In addition, we expect to leverage our model to auto-label pseudo-ground truth for panoptic segmentation to observe capabilities and to apply various software techniques, such as pre-/post-processing, to develop our method in future work to search for a breakthrough. Developing the detection of unintentional occluding objects for vision-based tasks in various industries, including surveillance, anomaly detection, autonomous vehicles, and unmanned aerial vehicles (UAV), offers promising future applications for the proposed method.

6. Conclusions

In this study, we developed a novel real-time windshield wiper-occlusion canceling model, BTS, for driving under adverse rain conditions by leveraging optical flow for data synthesis with pseudo-ground truth using auto-labeling. The purpose of the proposed technique is to provide a deep learning-based optical flow model to provide a precise mask for a fast-moving wiper that occurs in massive occlusion of image data. We acquired 150 k real images of driving in rainy environments in a metropolitan city in South Korea to augment a prior dataset for fine-tuning and to obtain hand-crafted ground truth wiper masks and scenes for objective evaluation. We synthesized the fast-moving object onto synthetic image sequences as if a virtual wiper was mounted on a virtual camera. We achieved accurate pixel-wise wiper mask detection by scoring an average of 0.962 (+0.025) with a standard deviation of 0.027 (−0.050) in SSIM, and an F1-score of 91.6% (+9.4%p) in binary classification, while wiper image scene detection showed an F1-score of 88.3% (+7.6%p).
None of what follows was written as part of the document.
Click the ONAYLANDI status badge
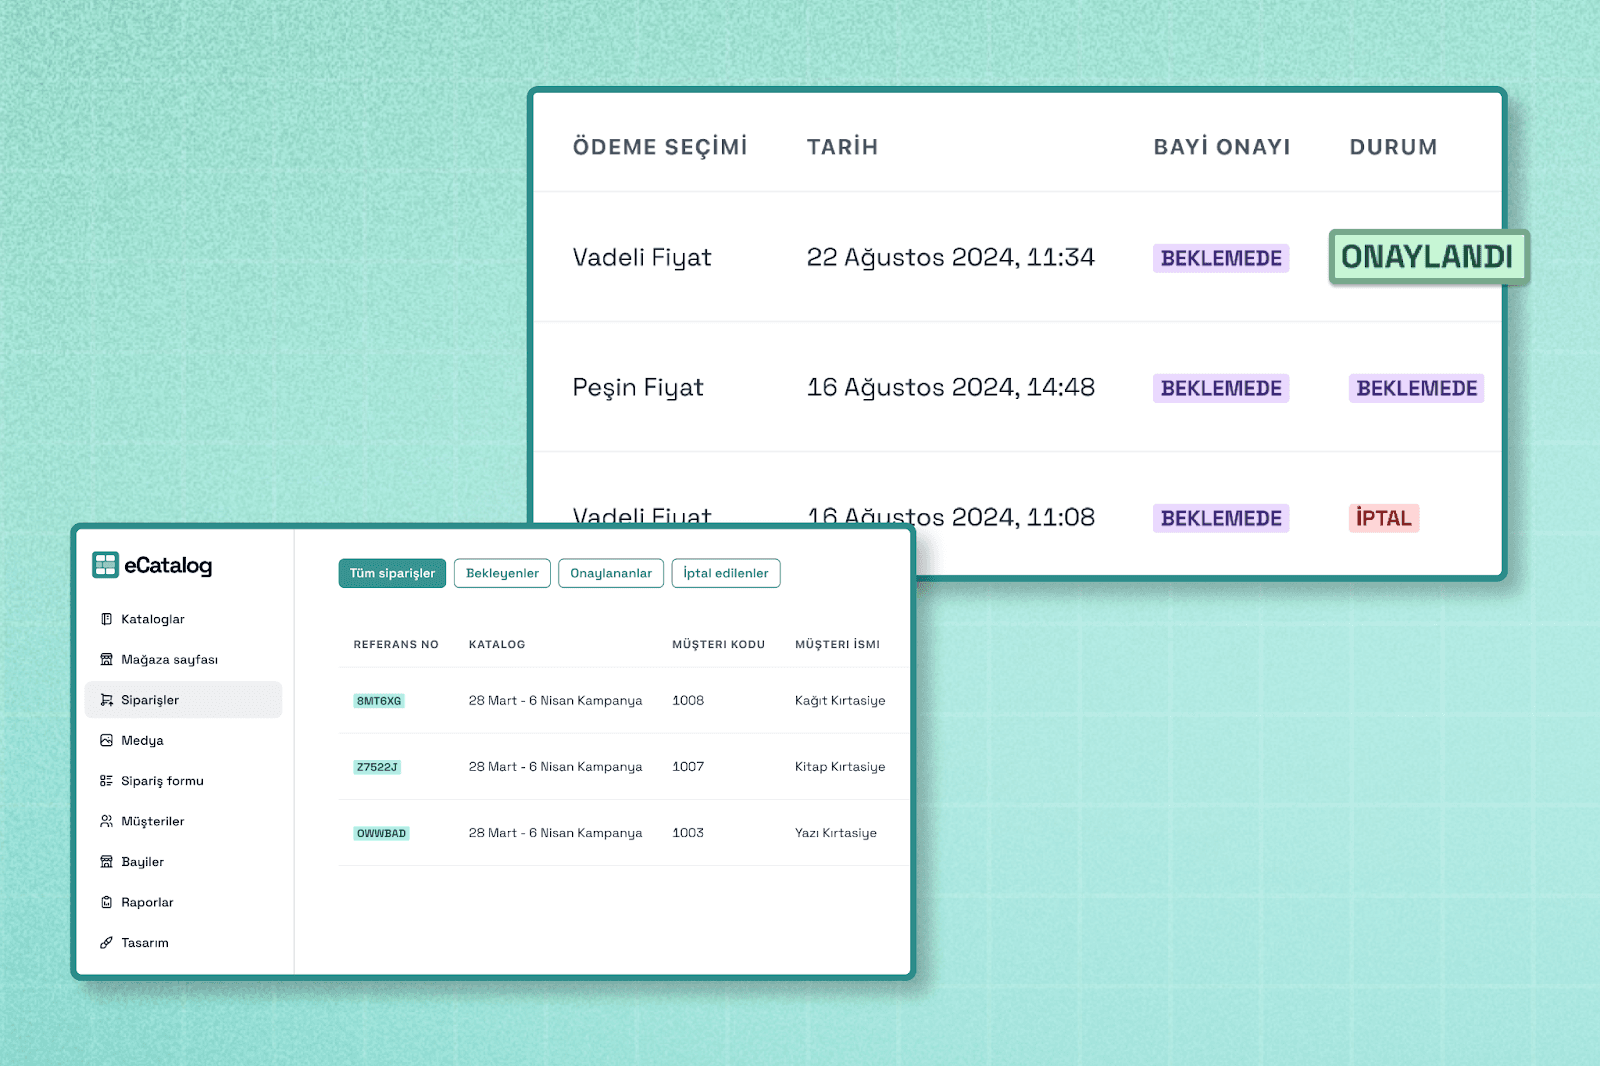Image resolution: width=1600 pixels, height=1066 pixels. [x=1427, y=257]
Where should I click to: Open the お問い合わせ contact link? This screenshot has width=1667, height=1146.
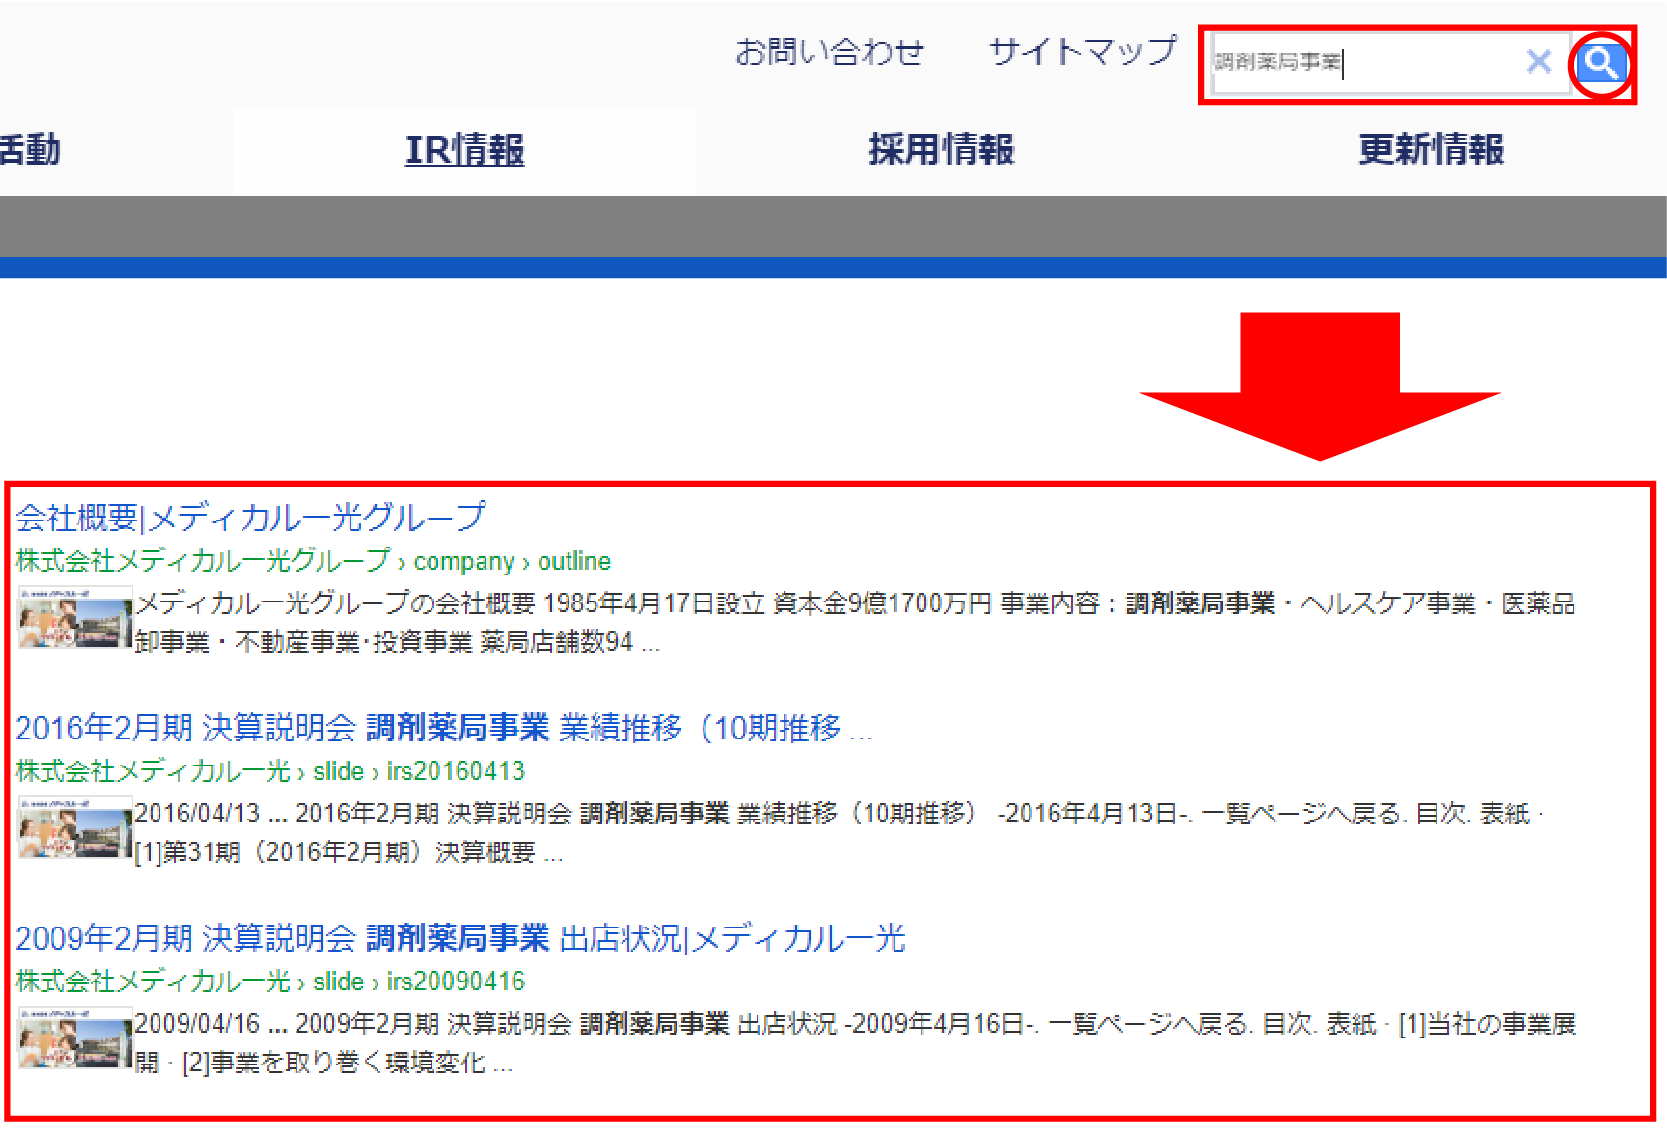pyautogui.click(x=829, y=52)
BTS demonstrated significant enhancements by applying it to vision-based applications to provide precise occluding regions for generating wiper-free images to enable object detection on previously invisible images. The proposed method also proved the compatibility, utility, ability, and extensibility to other vision-based applications can be leveraged to enhance their performance under adverse rain environments.

Publisher’s Note: MDPI stays neutral with regard to jurisdictional claims in published maps and institutional affiliations.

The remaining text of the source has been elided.